How an Alabama WWII vet convinced President Eisenhower to create Veterans Day

(Photo: Big Communications)
(Photo: Big Communications)

This Tuesday, Nov. 11, Americans around the country will celebrate the United States’ 60th annual Veterans Day. In Birmingham, as in countless cities and towns around the the state and nation, citizens will head downtown to enjoy a parade in honor of the men and women who serve our nation in the Armed Forces. Veterans Day parades are always memorable events, often showcasing American heroes who are an inspiration to us all. But in Alabama, parade attendees are carrying on an incredible legacy, whether they realize it or not.

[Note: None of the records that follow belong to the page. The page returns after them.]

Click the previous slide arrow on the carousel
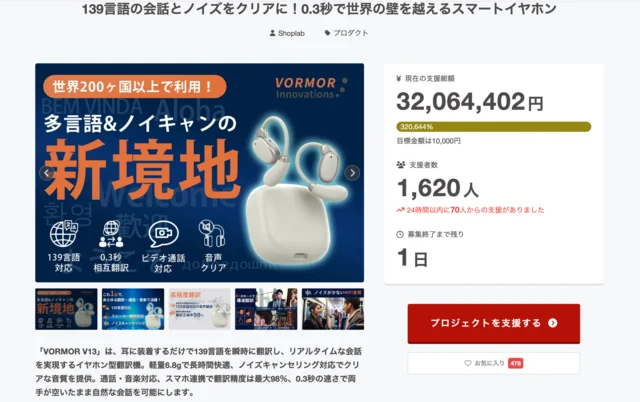 [x=47, y=173]
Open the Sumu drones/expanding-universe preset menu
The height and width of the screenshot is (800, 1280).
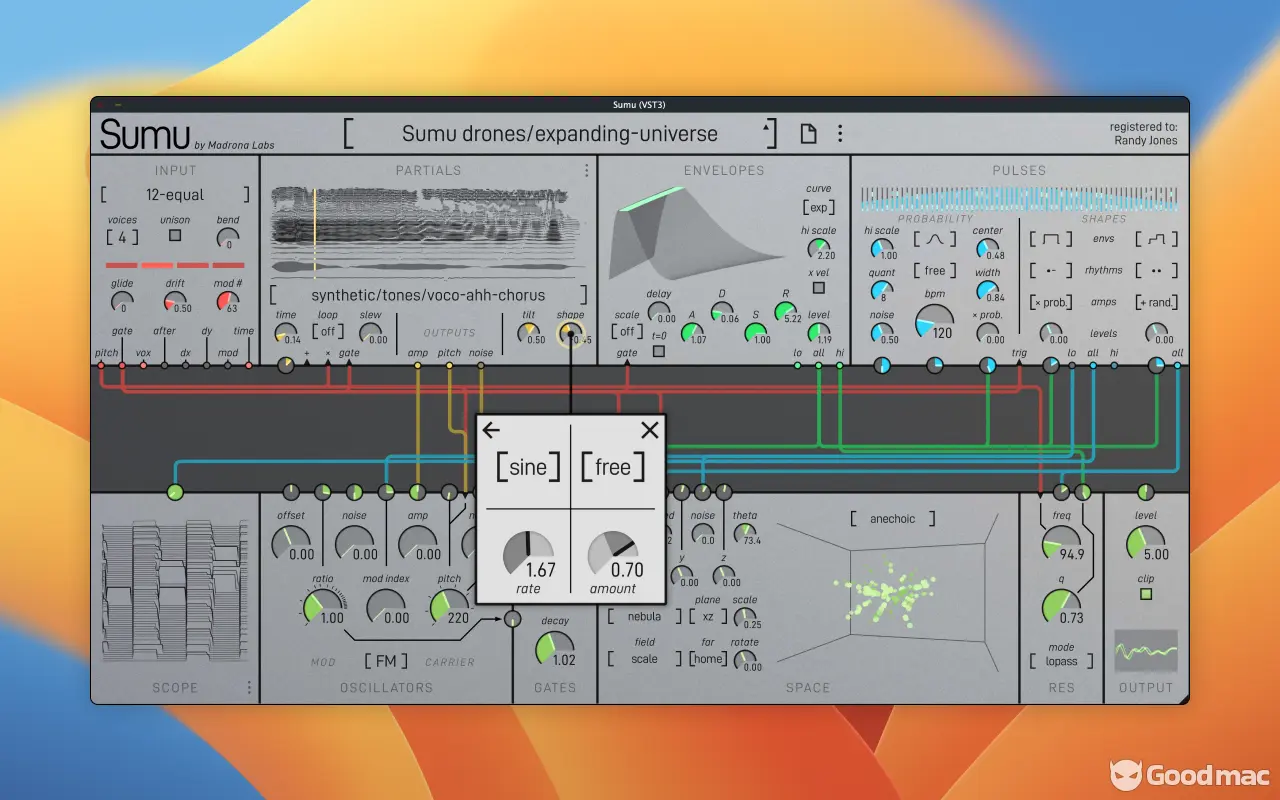point(559,134)
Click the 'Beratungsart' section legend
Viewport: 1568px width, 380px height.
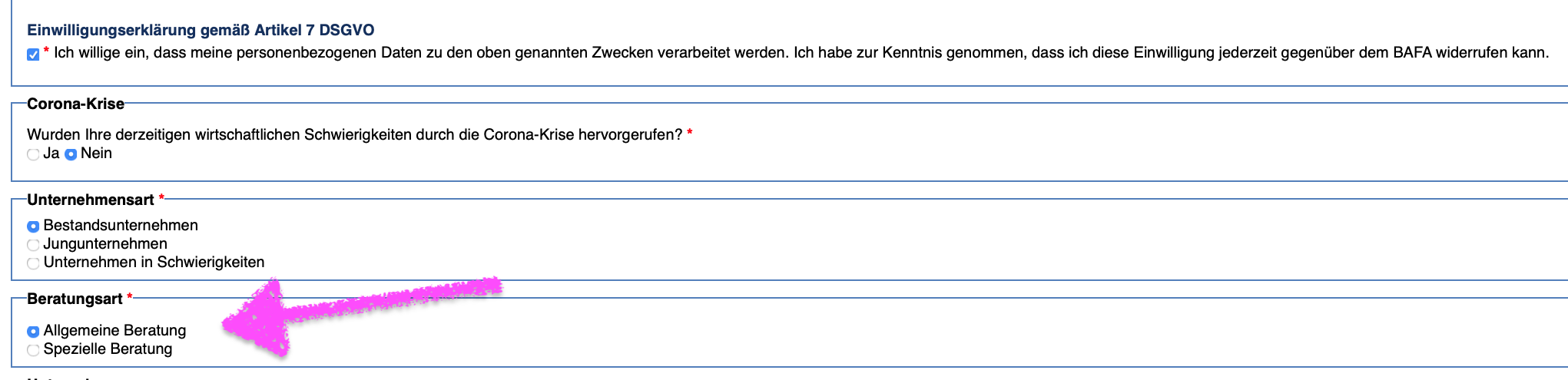[75, 299]
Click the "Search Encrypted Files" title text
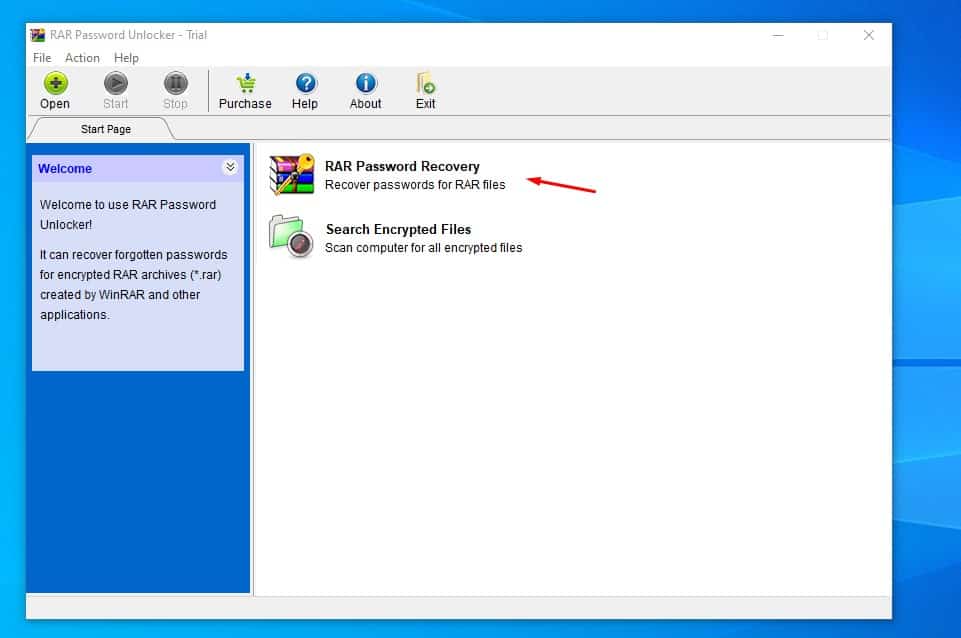 [398, 229]
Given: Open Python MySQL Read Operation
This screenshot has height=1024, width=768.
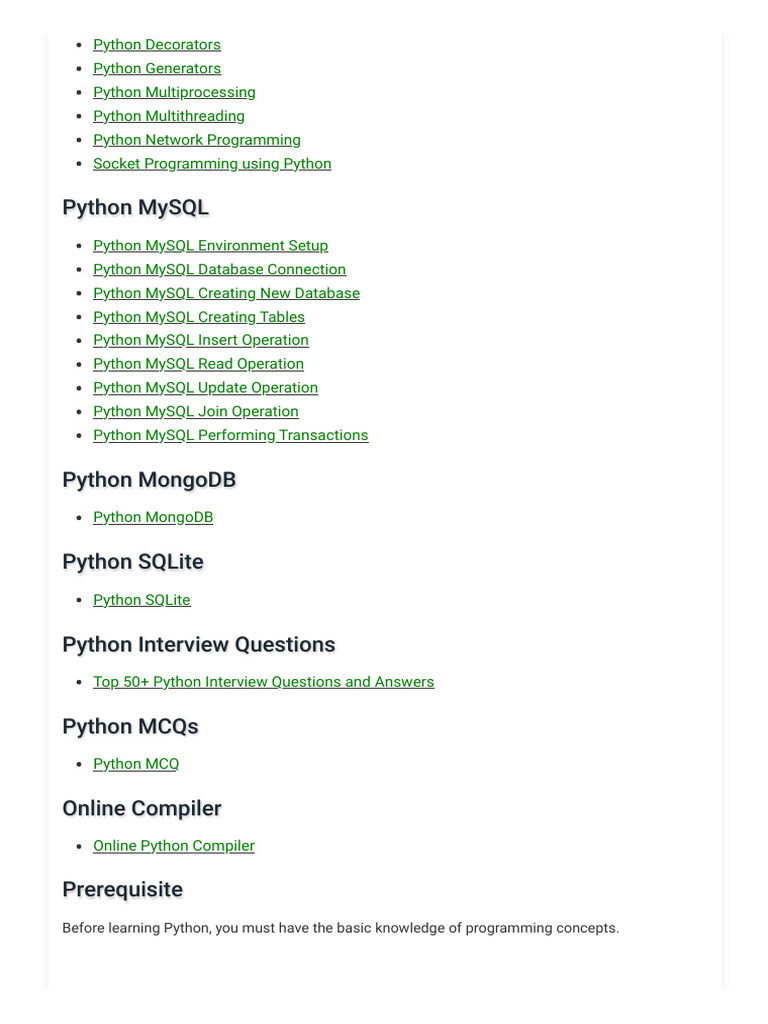Looking at the screenshot, I should pos(198,364).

In 1945, a World War II veteran from Birmingham, Ala., named Raymond Weeks led a delegation to Washington, D.C. to urge then-Army Chief of Staff General Dwight Eisenhower to support their efforts to create a national holiday honoring all U.S. veterans.

Since 1919, Americans had celebrated Armistice Day each Nov. 11, the anniversary of the end of World War I. President Woodrow Wilson declared it a day of remembrance and reflection to honor the bravery and heroism of World War 1 vets.

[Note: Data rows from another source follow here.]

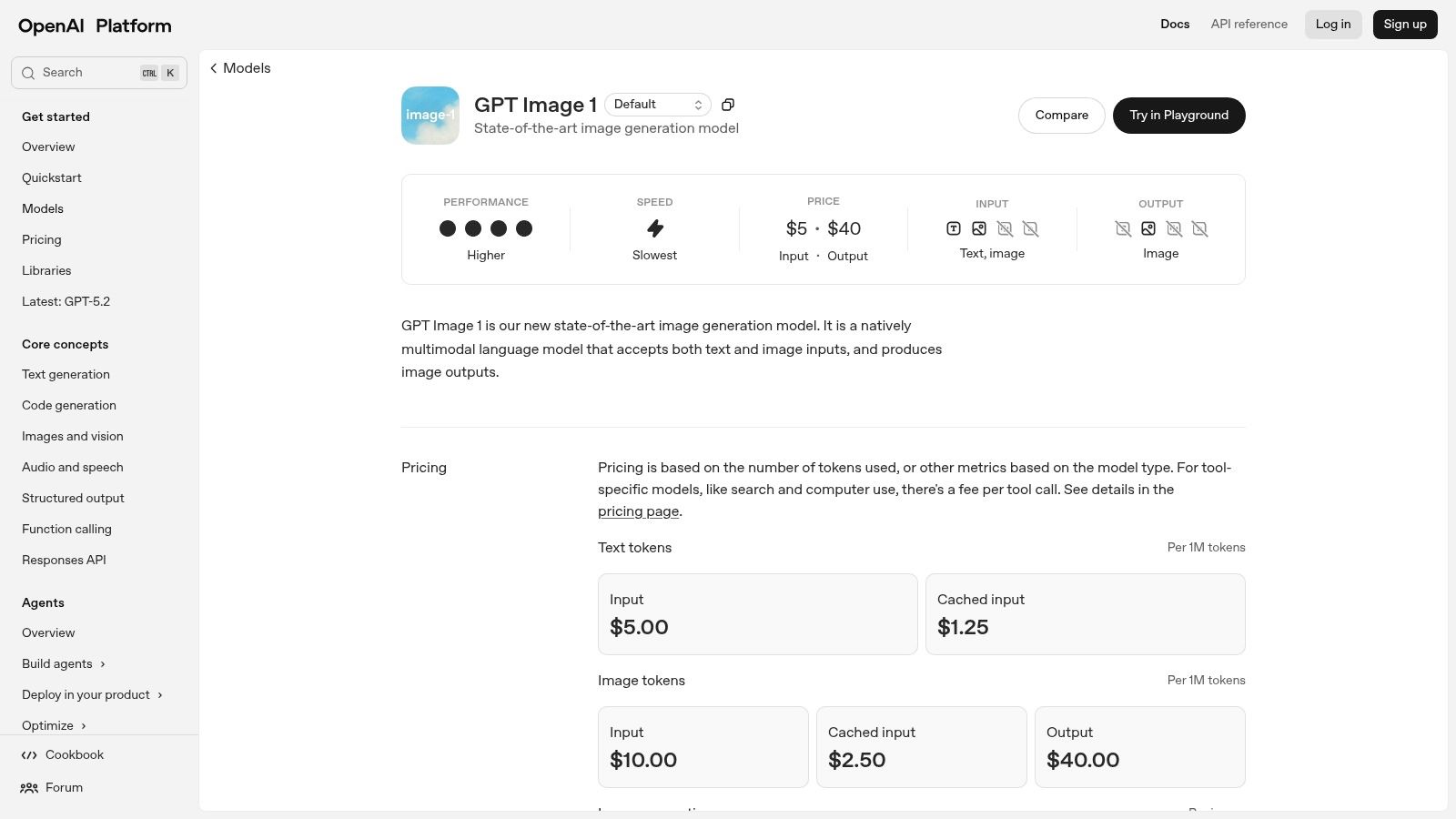Open the pricing page link

(638, 511)
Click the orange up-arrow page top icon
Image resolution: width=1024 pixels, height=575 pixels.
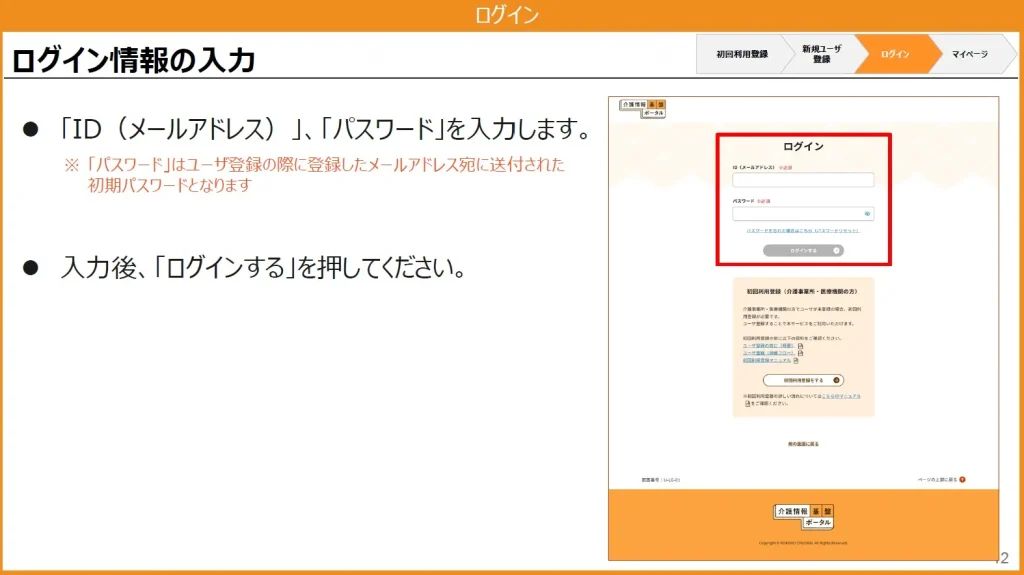coord(962,479)
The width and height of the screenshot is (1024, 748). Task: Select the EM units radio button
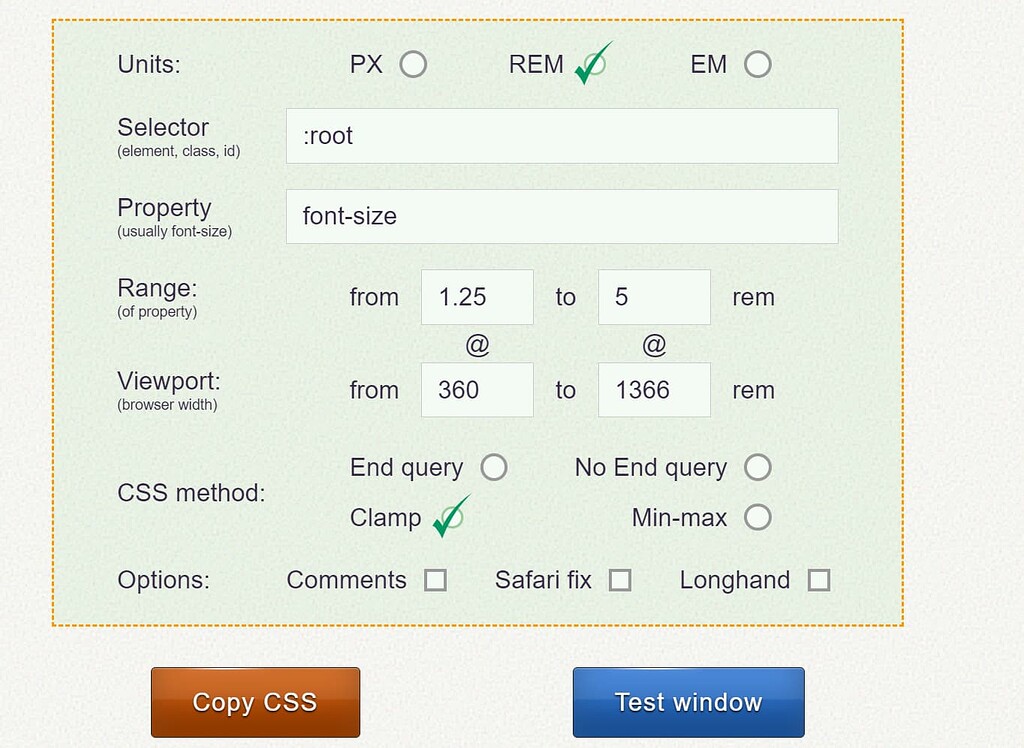pos(758,63)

Weeks hoped to expand the holiday to honor all U.S. veterans, but while Eisenhower was receptive to his idea, he was not in a position to unilaterally make the change.

Undeterred, Weeks set out in 1947 to organize a “National Veterans Day,” to include parades and other festivities. That year, Birmingham held the nation’s first ever Veterans Day parade.

President Ronald Reagan honors Raymond Weeks
President Ronald Reagan honors Raymond Weeks with the Presidential Citizenship Medal

Seven years later, with Dwight Eisenhower now occupying the White House, U.S. Representative Ed Rees from Eisenhower’s home state of Kansas pushed a bill through Congress establishing Veterans Day. Eisenhower signed it into law almost a decade after Weeks had first come to him with the idea.

In 1982, then-President Ronald Reagan honored Weeks at the White House with the Presidential Citizenship Medal and declared him the “Father of Veterans Day.”

From 1947 until his death in 1985, Weeks organized Birmingham’s famed Veterans Day parade.

So as Alabamians around the state attend their local Veterans Day parades on Tuesday, they’ll not only be honoring America’s servicemen and women, they’ll also be carrying on the legacy of an American hero and Alabama legend — Raymond Weeks.